Obviously above, I make reference to the bailout of GM, the perversion of the rule of law in throwing Chrysler bond holders to the wolves, and the artificial propping up of the UAW rather than normal bankruptcy pecking order.  Bastiat’s fable of altruistic but ultimately damaging marketplace intervention, is echoed consistently by the current administration’s adherence to this paradigm of unlimited spending by fiat justified by its immediate/short term effects on various and sundry interest groups.  In fact, Friedrich Hayek (see my previous two posts) said in a review of Bastiat that, according to 1930s economist John Maynard Keynes, the assumption of a multiplier effect (simply meaning a belief that the government can stimulate the economy by spending, producing a return greater than the cost of the stimulus; thereby increasing employment) on general economic prosperity would precisely mimic the argument of the candle makers!  (Take that Paul Krugman!  One for the Gipper.)

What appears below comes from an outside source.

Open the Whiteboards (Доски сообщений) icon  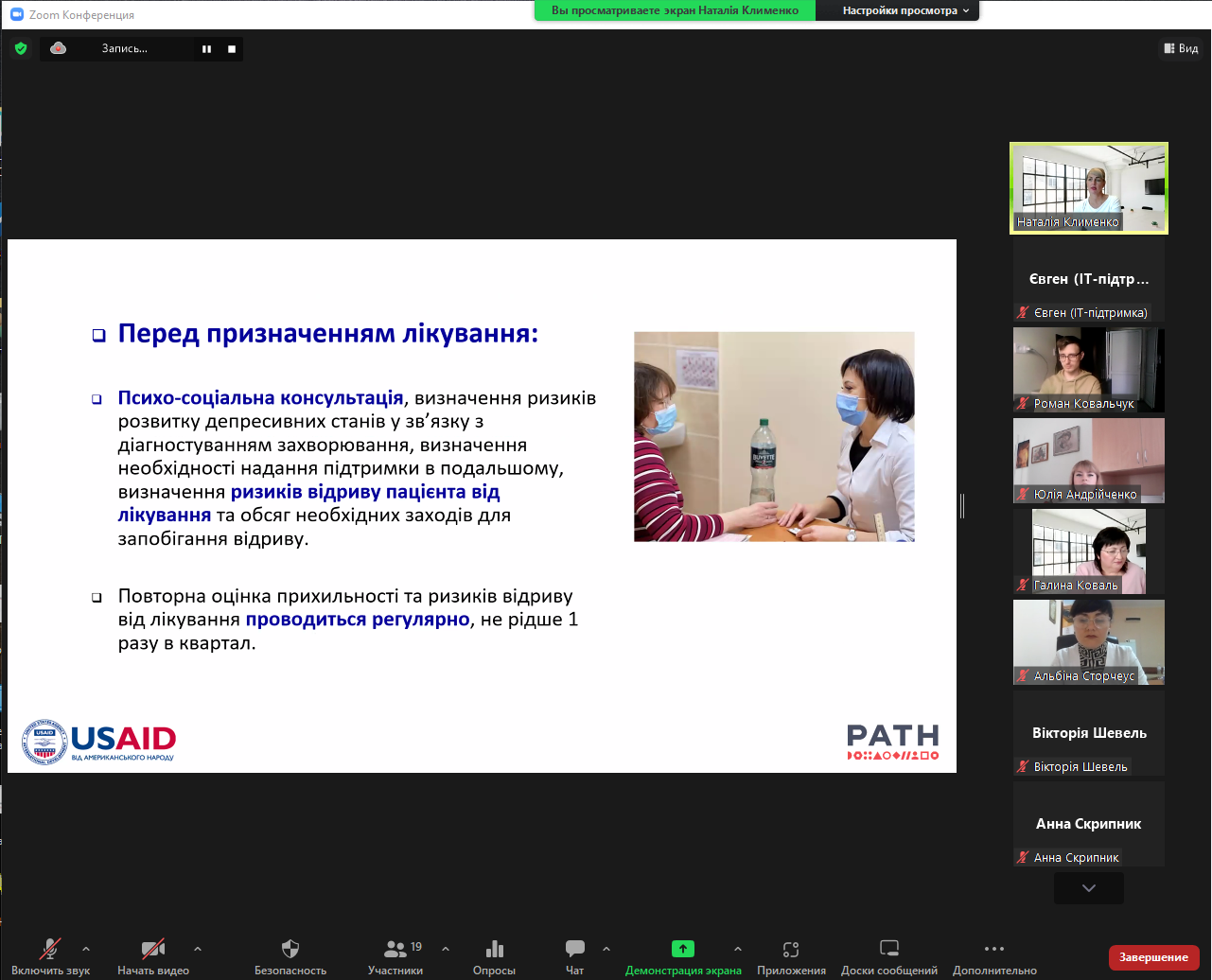click(x=888, y=950)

Cash for clunkers (and maybe the upcoming Stimulus II cash for “cluckers” chicken farm bailout?) would most certainly fit neatly into these fallacies: money will do more good in the hands of the government, and it is the duty of government (to be specific The Office of the Assistant to Czar for the 3rd Deputy of the Secretary for Chicken and Muffler Repair subsidies) to see that all get what they “deserve”.

Lastly, Frederic Bastiat’s landmark book: The Law has remarkable parallels to the economically naive entitlement philosophies of the current congressional majority.  For example Bastiat says in the section The Results of Legal Plunder, “No society can exist unless the laws are respectable to a certain degree.  The safest ways to make laws respected is to make them respectable.”  This quote illustrates the current congress’s path towards a society in which greater than 50% of workers pay no taxes, and receive payments in the form of the Earned Income Tax Credit.  Therefore, this non-tax paying majority – the receivers of public services and governmental largess – are able to award themselves through the ballot ever increasing free goods and services from the minority: the tax payers/suppliers of public services and governmental largess.  I see no end to this increase in receivers, to include the resulting unconstructive inertia towards manufactured dependence.

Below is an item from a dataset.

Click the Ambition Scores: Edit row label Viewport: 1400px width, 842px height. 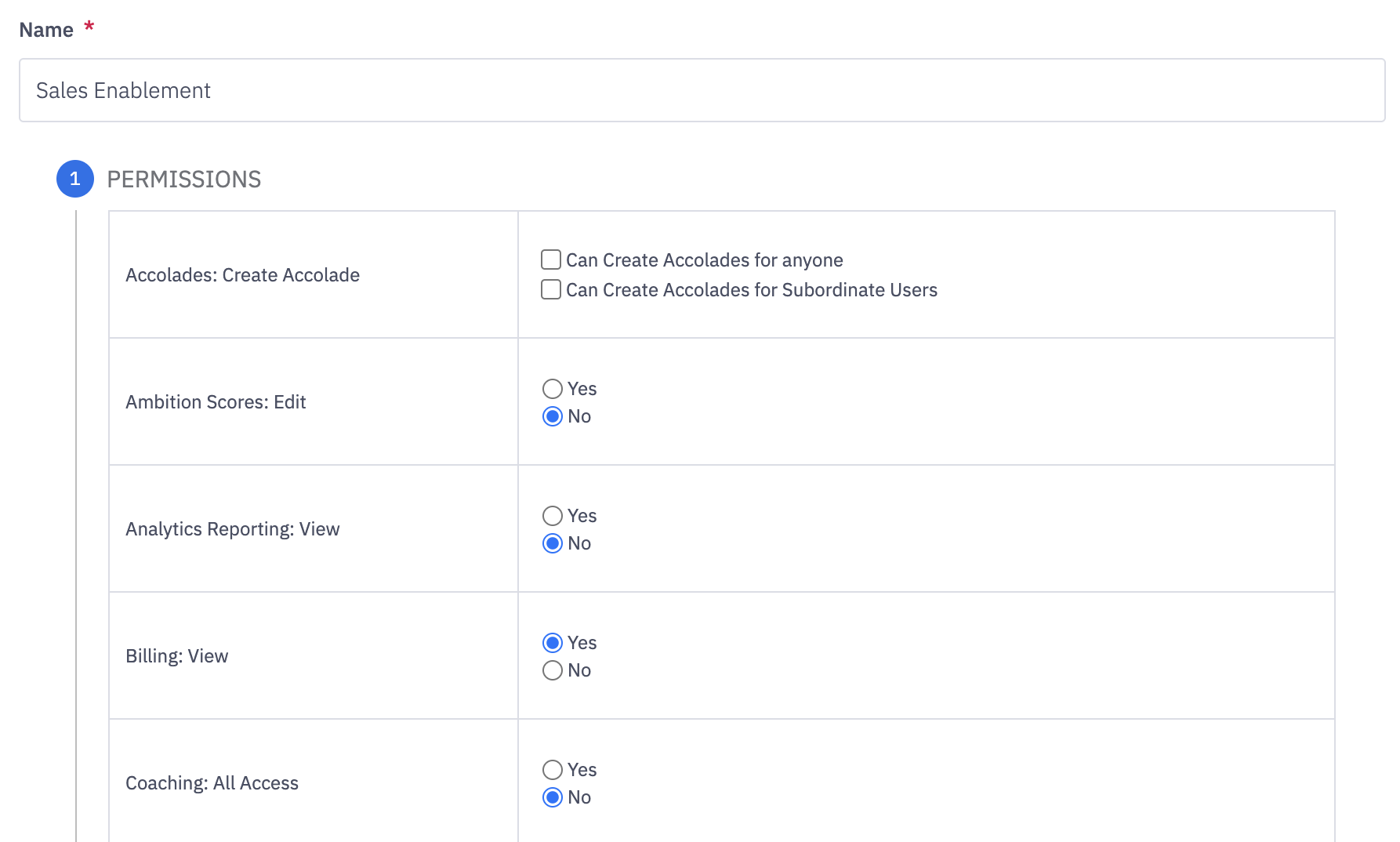[216, 402]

So to bring my polemic to a close (insert smiley face), I quote Bastiat one more time: “Legal plunder is identified as “… the law takes from some persons [what] belongs to them, and gives it to other persons to whom it does not belong…The person who profits from this law… will claim that the state is obligated to protect and encourage his particular industry…”

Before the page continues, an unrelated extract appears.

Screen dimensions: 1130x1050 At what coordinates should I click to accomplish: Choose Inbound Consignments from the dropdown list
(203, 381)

— Or nationality, ethnicity, income demographic, religion, color, blue collar, white collar, government employee, Woodstock museum, first time home buyer, union member, sexual preference, illegal immigrant, home in foreclosure, Wall St., Main St., small business, large business, “green” energy producer, municipality, farmer, auto parts supplier, environmentalist, “too big to fail” bank and insurance companies, student, teacher, cop, mechanic, the bicycle spoke hooker-upper’s guild, donut shop owners’ amalgamated, and last but not least… Acme Candles, Inc!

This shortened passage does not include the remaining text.